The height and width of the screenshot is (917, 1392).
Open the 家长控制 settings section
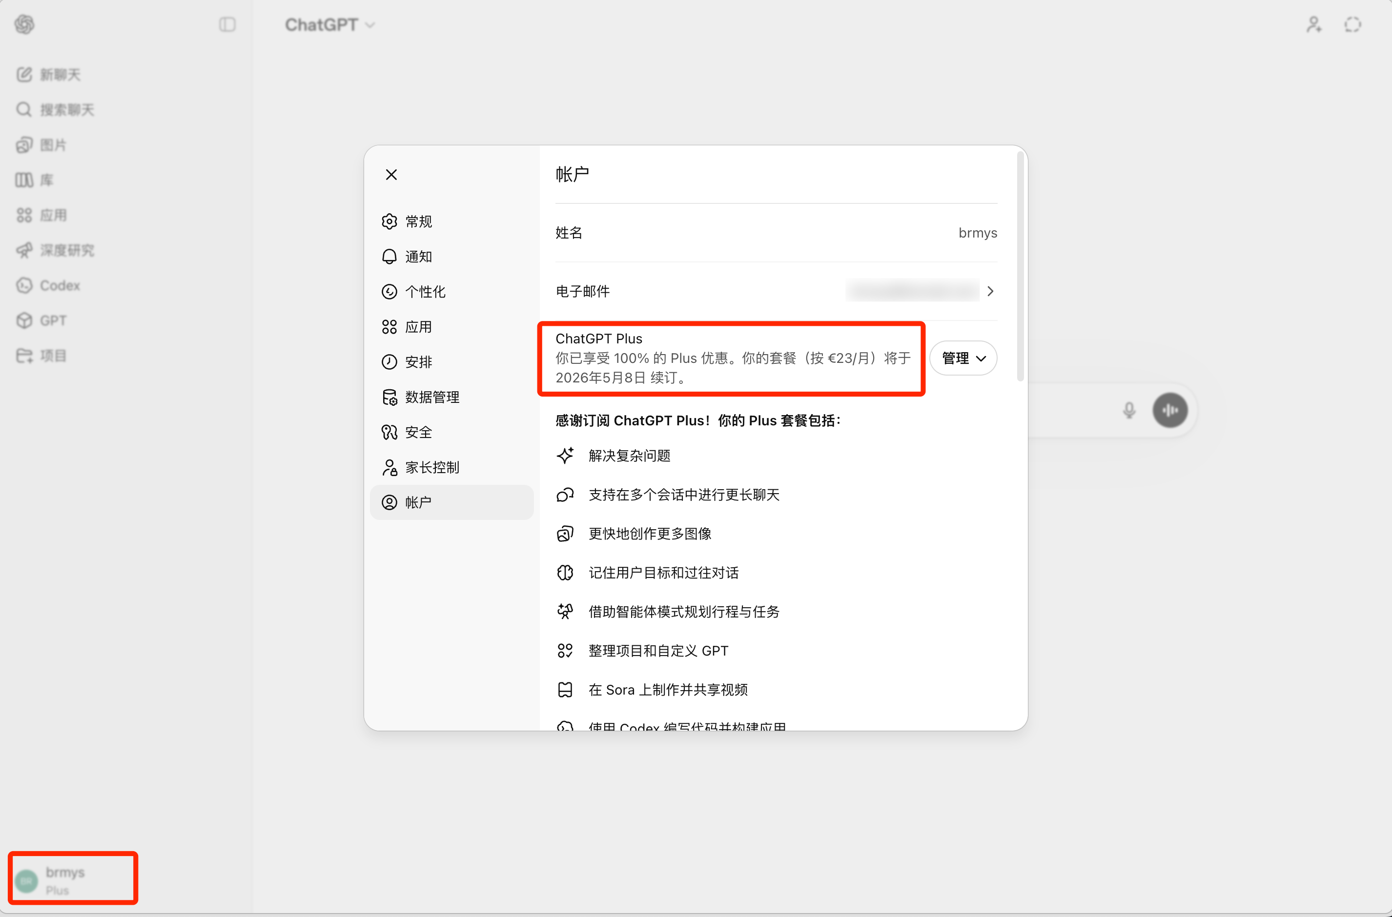point(432,467)
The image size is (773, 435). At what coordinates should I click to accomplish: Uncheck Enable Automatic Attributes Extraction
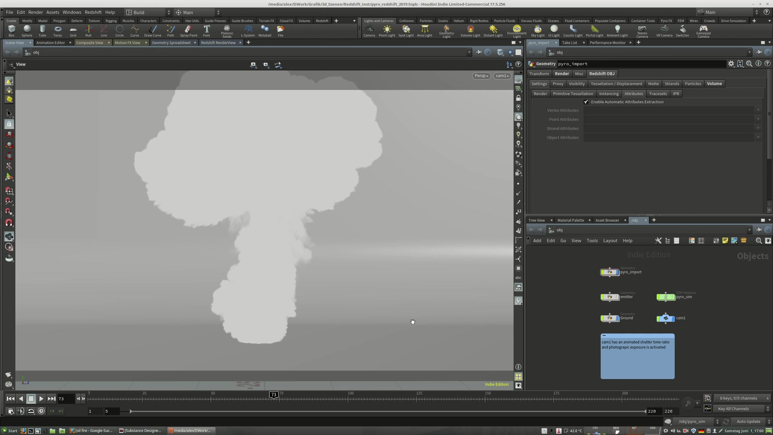click(x=586, y=102)
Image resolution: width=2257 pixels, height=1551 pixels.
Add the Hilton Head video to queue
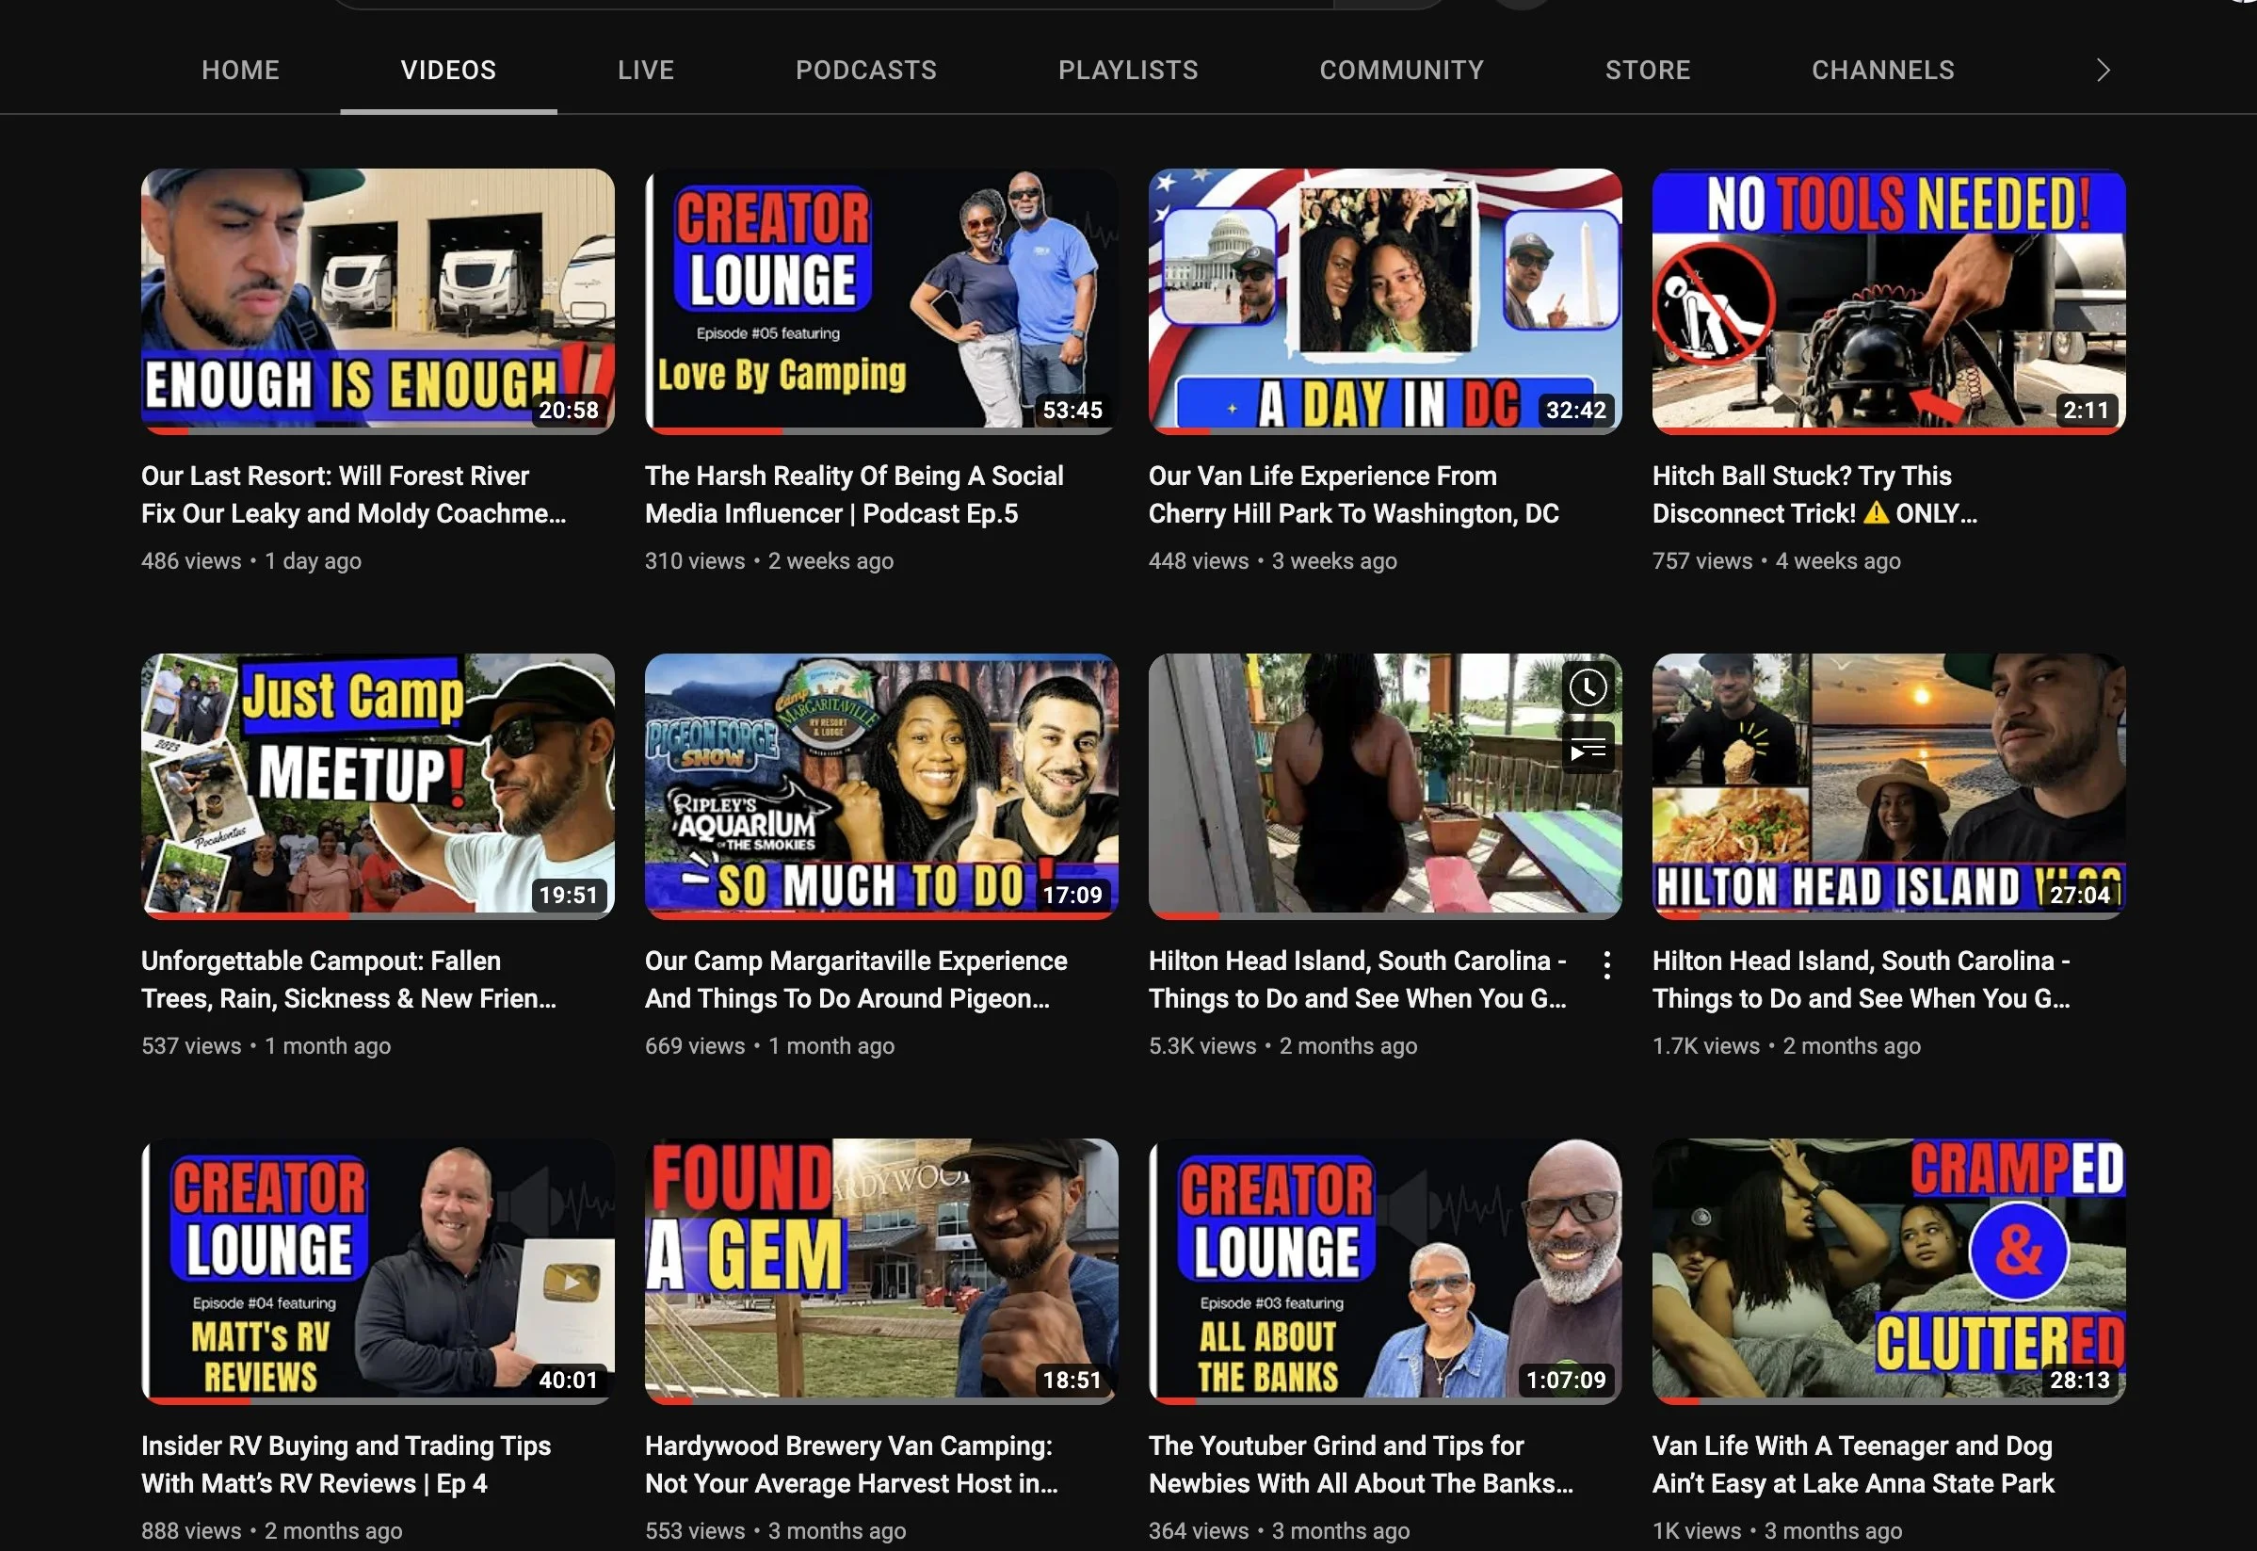tap(1588, 748)
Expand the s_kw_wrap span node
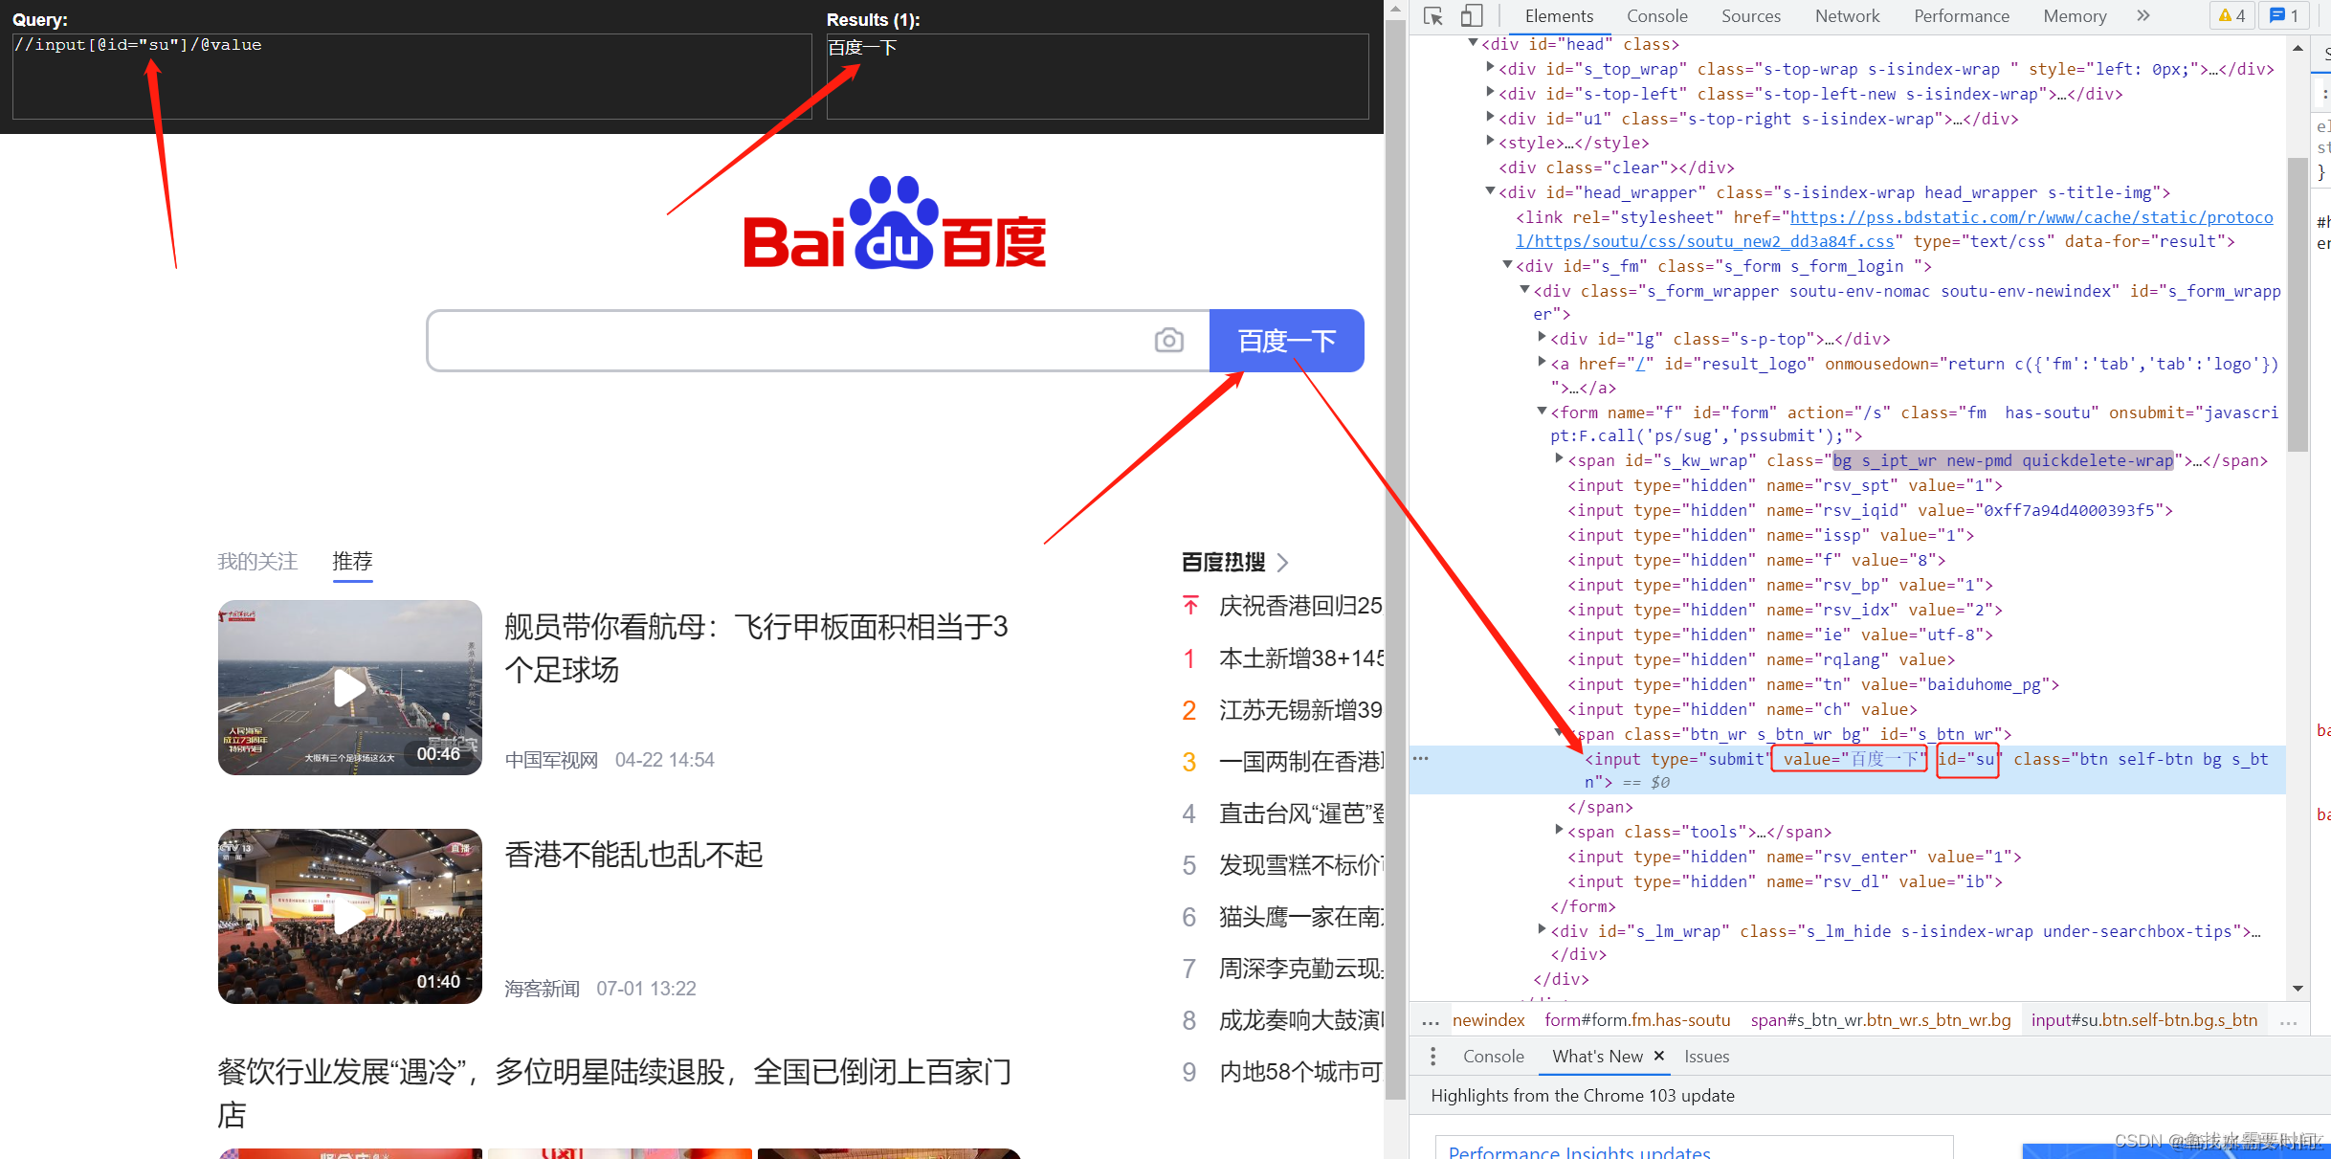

**Aim of the exercise:**
Wherever the word "height" appears in a line of the data, copy that line.

**Solution for this exercise:**
The height and width of the screenshot is (917, 1392).
Image resolution: width=2257 pixels, height=1551 pixels.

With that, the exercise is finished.